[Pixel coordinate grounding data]
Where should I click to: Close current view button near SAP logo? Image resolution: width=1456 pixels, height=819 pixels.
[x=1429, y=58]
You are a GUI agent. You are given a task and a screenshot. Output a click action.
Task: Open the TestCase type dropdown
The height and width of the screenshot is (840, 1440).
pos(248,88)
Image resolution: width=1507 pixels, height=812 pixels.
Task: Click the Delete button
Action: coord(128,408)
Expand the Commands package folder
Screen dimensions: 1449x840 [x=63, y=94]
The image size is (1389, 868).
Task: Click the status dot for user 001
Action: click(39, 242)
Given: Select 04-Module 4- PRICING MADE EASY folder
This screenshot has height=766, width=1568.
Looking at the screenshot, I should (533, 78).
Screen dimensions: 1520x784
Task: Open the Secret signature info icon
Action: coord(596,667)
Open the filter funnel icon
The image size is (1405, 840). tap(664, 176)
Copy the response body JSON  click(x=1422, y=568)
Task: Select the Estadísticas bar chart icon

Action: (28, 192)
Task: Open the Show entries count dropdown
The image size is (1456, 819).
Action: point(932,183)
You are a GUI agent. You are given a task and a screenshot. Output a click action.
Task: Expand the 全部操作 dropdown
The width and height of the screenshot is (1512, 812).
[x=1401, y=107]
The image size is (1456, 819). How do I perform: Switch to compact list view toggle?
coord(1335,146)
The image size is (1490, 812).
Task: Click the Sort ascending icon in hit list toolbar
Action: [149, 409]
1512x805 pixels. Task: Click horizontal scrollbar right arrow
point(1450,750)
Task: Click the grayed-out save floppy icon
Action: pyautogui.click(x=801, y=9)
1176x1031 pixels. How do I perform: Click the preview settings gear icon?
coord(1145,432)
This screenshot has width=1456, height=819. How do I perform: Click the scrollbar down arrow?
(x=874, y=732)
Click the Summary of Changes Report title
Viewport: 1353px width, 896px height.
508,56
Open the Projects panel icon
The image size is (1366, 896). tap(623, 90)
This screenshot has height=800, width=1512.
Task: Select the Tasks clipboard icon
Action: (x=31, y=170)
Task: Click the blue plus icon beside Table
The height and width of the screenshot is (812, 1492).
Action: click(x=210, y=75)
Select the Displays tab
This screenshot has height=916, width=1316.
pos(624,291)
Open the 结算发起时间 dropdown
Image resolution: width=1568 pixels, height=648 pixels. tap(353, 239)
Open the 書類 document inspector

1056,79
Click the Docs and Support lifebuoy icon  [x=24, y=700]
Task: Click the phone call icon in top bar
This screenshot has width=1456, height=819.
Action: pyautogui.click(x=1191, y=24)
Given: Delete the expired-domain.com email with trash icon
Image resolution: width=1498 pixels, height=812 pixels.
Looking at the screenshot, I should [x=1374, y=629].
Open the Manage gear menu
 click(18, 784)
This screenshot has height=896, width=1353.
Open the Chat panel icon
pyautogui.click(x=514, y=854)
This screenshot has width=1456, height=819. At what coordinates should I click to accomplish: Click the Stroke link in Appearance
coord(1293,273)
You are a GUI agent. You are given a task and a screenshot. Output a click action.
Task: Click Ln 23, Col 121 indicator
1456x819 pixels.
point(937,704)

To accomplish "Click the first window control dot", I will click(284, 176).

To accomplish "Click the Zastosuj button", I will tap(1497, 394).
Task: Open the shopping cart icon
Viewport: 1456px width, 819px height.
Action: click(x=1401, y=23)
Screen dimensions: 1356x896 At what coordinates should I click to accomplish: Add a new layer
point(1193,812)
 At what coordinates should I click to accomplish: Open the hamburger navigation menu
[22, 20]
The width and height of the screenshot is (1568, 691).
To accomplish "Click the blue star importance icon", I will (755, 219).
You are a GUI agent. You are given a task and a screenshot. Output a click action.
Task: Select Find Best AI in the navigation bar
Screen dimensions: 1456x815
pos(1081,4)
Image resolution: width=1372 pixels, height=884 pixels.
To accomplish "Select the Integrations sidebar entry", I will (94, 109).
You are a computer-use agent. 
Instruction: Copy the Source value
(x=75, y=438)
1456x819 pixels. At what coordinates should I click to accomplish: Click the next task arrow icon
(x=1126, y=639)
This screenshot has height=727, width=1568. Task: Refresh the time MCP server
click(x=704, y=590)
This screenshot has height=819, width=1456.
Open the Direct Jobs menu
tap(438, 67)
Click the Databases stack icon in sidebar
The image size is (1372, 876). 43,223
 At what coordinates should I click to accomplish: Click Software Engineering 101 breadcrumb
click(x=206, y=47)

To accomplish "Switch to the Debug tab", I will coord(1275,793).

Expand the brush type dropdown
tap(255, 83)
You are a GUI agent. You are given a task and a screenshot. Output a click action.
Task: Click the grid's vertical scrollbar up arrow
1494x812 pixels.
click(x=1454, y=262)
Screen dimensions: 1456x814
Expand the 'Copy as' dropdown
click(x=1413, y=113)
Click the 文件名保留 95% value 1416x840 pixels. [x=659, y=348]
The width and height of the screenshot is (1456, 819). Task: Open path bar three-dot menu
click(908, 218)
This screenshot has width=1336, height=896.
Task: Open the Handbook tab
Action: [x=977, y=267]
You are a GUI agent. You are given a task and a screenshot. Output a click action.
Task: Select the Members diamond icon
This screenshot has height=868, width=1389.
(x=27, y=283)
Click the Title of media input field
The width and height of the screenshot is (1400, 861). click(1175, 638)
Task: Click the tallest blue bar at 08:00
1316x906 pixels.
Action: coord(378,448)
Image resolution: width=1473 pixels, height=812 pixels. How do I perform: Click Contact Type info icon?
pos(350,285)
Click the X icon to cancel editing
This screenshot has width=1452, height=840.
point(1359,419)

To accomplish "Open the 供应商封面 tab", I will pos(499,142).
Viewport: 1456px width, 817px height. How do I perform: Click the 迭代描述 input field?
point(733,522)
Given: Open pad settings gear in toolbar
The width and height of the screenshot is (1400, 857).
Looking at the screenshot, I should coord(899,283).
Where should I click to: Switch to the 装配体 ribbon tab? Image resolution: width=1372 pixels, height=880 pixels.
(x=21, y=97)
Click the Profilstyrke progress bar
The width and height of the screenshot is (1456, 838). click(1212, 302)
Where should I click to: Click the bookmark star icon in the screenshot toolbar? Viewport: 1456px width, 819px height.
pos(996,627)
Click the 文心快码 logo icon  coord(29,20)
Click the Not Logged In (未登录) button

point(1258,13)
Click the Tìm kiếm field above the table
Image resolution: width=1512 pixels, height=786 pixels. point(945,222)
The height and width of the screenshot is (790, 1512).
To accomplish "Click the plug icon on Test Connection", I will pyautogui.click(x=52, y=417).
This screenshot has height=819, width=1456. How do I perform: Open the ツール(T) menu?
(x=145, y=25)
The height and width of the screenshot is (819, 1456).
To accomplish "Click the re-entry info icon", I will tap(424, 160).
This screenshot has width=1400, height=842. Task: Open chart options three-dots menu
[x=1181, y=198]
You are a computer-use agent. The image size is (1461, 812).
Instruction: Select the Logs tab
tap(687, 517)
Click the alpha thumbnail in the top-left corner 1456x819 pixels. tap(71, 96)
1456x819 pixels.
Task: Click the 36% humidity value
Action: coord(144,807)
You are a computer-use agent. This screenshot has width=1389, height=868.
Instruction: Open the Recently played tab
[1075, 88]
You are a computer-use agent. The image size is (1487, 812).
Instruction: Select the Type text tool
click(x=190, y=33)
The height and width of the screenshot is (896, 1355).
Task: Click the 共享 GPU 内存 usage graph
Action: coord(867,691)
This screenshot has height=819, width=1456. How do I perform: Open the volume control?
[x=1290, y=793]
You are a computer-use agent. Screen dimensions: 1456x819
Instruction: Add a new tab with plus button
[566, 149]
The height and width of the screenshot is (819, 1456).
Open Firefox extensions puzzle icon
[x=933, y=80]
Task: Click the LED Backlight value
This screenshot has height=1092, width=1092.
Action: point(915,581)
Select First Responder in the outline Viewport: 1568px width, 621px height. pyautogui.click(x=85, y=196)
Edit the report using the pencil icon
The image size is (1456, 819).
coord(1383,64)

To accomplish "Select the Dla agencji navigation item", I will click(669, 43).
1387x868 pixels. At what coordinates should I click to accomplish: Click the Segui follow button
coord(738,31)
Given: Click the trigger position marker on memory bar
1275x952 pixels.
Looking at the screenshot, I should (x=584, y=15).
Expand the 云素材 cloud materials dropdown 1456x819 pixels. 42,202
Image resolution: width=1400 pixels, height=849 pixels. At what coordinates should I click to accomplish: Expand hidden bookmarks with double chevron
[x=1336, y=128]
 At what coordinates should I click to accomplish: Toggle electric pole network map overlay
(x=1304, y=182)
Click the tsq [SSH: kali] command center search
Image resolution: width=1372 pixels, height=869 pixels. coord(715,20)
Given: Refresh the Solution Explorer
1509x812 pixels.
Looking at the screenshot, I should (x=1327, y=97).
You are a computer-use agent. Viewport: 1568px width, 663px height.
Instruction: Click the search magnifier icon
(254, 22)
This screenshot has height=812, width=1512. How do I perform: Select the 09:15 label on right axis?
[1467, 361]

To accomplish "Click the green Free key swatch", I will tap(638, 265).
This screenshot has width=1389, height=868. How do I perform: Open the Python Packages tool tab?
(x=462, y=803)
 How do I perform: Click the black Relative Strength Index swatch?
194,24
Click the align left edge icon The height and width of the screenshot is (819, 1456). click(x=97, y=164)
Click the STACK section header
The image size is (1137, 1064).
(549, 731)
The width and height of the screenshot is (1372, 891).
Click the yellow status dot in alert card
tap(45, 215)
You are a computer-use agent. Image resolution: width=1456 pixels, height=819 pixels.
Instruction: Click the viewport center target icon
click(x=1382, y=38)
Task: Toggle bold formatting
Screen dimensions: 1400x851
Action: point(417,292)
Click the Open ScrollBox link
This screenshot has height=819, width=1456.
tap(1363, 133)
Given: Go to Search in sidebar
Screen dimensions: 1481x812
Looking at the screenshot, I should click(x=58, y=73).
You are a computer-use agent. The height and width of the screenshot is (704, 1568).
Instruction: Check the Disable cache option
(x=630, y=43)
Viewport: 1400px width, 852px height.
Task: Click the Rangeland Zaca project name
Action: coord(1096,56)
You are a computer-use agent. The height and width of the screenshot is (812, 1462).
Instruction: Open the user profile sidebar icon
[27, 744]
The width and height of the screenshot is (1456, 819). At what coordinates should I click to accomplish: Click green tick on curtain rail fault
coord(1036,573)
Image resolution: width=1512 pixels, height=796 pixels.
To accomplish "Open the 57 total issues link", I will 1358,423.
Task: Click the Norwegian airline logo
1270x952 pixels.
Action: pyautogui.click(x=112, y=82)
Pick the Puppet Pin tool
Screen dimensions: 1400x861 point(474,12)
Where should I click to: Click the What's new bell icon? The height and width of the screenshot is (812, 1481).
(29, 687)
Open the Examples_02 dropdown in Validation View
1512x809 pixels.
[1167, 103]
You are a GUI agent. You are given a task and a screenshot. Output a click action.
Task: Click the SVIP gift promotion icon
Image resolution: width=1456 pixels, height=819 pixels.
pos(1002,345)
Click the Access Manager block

### [EXERCISE BRIEF]
The lines above starting at the one that contains "Open the Direct Jobs menu" and ending at the one that contains "Task: Click the grid's" must be transcribed exactly, and no other lines may appear.

### [EXERCISE RESPONSE]
Open the Direct Jobs menu
tap(438, 67)
Click the Databases stack icon in sidebar
The image size is (1372, 876). 43,223
 At what coordinates should I click to accomplish: Click Software Engineering 101 breadcrumb
click(x=206, y=47)

To accomplish "Switch to the Debug tab", I will coord(1275,793).

Expand the brush type dropdown
tap(255, 83)
You are a GUI agent. You are given a task and a screenshot. Output a click action.
Task: Click the grid's vertical scrollbar up arrow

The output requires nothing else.